Of course, later this year, we can look forward to seeing him play Torvald in “A Doll’s House,” which…wait, huh? I just can’t sign off on that. “Bullets Over Broadway” notwithstanding, the man doesn’t really have an old-fashioned-y face, and he needs to quit trying the period pieces, for real. Plus Ibsen might be a bit of a reach if he’s coming straight off “Must Love Dogs.” Maybe a Tom Clancy in between would make for a smoother transition.
Sarah
I think a Tom Clancy is an excellent idea — if only to guarantee that I won’t see it and can thereby avoid an Cusack-adjacent annoyance.
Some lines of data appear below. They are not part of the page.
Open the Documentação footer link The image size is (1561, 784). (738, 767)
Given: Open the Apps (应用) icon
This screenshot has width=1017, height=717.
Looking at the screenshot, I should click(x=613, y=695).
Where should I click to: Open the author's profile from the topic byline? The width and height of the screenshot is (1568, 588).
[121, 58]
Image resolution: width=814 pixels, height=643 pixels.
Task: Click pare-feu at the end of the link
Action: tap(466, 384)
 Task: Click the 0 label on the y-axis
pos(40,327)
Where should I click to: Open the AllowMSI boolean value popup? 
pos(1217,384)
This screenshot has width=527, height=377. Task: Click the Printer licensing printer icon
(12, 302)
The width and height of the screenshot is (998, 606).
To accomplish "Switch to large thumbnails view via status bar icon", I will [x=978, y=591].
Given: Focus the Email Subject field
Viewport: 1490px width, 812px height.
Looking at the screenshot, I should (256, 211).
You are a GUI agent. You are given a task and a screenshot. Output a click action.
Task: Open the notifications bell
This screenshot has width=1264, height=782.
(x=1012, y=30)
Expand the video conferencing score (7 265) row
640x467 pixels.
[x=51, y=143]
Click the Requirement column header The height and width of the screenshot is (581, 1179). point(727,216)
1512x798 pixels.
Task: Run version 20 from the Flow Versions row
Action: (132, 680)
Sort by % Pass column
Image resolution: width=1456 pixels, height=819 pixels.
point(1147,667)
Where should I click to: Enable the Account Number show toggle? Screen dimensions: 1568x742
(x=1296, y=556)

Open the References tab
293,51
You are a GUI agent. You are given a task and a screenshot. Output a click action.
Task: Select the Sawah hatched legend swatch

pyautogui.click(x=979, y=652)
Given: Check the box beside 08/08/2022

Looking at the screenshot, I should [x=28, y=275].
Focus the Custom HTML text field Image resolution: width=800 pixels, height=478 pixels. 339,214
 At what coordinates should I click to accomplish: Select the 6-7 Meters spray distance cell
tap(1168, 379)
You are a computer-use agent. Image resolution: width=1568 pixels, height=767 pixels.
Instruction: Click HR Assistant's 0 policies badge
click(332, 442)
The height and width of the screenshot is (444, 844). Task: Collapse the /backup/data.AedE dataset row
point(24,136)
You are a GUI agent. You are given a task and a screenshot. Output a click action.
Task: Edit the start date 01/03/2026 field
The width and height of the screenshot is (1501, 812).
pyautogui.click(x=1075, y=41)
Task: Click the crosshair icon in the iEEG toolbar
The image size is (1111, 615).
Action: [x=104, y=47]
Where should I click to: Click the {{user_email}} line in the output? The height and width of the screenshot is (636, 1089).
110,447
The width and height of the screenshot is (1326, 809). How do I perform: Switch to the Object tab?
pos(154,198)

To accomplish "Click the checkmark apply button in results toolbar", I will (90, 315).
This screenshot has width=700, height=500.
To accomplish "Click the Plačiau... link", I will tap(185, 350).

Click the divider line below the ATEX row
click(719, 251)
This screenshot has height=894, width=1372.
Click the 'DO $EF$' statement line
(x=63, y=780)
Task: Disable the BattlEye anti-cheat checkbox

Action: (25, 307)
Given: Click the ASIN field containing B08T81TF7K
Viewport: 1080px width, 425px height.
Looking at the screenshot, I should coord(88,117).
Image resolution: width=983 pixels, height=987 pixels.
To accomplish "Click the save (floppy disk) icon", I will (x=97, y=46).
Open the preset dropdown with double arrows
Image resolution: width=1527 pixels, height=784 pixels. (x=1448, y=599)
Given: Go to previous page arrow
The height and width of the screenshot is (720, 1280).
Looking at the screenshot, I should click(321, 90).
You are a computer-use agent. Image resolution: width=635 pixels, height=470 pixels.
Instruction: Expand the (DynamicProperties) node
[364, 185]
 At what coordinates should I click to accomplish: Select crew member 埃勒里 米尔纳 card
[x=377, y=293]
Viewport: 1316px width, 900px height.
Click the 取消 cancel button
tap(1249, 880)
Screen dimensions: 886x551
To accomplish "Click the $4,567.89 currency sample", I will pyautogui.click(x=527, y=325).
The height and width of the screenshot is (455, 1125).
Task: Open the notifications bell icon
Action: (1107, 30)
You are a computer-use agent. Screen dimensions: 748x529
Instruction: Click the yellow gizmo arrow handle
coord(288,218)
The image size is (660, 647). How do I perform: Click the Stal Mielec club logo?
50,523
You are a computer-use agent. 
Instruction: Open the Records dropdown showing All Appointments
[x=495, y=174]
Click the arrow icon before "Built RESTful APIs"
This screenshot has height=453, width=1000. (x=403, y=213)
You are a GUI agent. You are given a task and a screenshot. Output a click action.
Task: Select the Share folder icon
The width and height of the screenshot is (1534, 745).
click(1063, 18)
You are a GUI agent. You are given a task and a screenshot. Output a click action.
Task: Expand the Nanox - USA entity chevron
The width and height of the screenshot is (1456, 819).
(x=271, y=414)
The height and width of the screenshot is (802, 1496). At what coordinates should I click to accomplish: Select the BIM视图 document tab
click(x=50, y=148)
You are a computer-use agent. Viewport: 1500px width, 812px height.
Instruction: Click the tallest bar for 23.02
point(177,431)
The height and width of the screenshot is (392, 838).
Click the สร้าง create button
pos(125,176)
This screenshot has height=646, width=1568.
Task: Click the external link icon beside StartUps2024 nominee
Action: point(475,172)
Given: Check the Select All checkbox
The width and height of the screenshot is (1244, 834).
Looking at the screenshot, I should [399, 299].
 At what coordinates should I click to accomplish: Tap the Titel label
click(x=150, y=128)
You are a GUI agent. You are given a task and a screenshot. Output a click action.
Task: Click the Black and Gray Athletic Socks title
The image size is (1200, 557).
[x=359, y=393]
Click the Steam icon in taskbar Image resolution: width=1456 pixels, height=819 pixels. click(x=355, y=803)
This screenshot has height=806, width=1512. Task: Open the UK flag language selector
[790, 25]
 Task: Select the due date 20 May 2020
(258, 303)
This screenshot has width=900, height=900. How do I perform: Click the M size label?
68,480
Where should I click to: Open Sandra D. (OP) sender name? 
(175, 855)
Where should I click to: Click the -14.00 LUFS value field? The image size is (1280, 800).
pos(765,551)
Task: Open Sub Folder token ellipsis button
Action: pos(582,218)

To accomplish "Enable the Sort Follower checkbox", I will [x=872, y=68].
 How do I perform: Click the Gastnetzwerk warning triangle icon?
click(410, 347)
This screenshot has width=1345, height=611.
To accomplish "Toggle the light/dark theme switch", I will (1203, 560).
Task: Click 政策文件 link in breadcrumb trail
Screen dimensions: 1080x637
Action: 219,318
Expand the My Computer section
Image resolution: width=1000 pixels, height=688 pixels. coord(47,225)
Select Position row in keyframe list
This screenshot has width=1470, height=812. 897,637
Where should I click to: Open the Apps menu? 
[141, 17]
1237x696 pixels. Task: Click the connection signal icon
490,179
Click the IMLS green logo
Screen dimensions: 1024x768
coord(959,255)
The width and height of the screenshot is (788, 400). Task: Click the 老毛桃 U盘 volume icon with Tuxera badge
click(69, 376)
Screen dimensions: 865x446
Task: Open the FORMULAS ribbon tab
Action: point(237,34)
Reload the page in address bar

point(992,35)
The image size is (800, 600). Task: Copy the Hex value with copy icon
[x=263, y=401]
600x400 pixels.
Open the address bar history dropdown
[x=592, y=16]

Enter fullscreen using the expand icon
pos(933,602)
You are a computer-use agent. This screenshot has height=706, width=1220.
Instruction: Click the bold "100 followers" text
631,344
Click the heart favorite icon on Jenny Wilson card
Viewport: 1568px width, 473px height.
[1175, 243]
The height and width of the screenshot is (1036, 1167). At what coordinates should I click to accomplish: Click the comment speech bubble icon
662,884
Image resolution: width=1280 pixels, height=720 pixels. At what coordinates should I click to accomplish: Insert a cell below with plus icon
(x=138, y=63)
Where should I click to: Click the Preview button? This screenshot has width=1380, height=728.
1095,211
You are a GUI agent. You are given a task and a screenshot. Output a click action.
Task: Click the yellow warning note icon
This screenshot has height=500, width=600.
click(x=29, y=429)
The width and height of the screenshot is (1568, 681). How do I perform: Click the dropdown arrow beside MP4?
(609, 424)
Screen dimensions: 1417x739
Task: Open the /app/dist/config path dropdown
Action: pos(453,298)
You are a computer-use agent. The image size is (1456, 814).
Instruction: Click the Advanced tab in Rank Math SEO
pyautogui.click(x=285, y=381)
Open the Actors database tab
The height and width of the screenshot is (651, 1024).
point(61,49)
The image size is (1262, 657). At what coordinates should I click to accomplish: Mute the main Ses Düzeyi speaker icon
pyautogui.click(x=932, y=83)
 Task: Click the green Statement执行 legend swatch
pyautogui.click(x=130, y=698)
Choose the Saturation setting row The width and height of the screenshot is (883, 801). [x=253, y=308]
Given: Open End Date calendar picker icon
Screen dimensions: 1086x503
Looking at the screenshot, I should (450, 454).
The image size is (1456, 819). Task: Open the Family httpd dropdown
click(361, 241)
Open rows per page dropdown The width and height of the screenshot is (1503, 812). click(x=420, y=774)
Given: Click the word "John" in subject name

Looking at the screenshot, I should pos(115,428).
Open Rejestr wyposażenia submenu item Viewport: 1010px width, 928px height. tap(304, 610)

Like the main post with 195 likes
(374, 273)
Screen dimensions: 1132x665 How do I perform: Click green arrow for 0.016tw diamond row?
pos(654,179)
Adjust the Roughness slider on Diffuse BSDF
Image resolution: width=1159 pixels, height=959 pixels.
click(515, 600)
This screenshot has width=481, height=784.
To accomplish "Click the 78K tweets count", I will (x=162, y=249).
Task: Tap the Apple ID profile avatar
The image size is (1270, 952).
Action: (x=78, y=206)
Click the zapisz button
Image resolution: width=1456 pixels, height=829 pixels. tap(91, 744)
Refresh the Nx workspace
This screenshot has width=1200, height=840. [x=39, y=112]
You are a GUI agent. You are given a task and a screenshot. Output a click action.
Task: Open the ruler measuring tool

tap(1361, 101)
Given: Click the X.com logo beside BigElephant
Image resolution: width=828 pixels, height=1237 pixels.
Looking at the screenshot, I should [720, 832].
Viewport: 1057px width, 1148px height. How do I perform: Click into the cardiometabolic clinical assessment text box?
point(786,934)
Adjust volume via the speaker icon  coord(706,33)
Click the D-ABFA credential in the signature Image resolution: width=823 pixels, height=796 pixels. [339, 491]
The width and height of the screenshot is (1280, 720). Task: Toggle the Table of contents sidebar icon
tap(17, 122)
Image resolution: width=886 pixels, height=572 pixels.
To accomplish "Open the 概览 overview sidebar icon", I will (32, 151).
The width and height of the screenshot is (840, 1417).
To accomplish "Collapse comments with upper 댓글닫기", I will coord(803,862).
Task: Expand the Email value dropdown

Although it occurs to me that maybe there’s a way for Cusack to shake off any associations with “Say Anything…,” and to capitalize on my dislike of him at the same time: villainy. He played an amoral weasel in “True Colors” and actually did a great job — opposite one of Hollywood’s all-time great amoral-weasel portrayers, James Spader, no less, so you know I don’t say that lightly. And his character in “Eight Men Out” isn’t evil or anything; he’s just kind of weak-willed and a bit slimy. But perhaps it’s time Cusack played more roles like that, roles that let him pinch up that tiny, officious-looking mouth of his and do some dastardly mustache-twirling instead of that virtuous hangdog “I’m a girls’ guy” crap, which had already gotten old 15 years ago.
Tara
Perhaps. We do know the man can grift.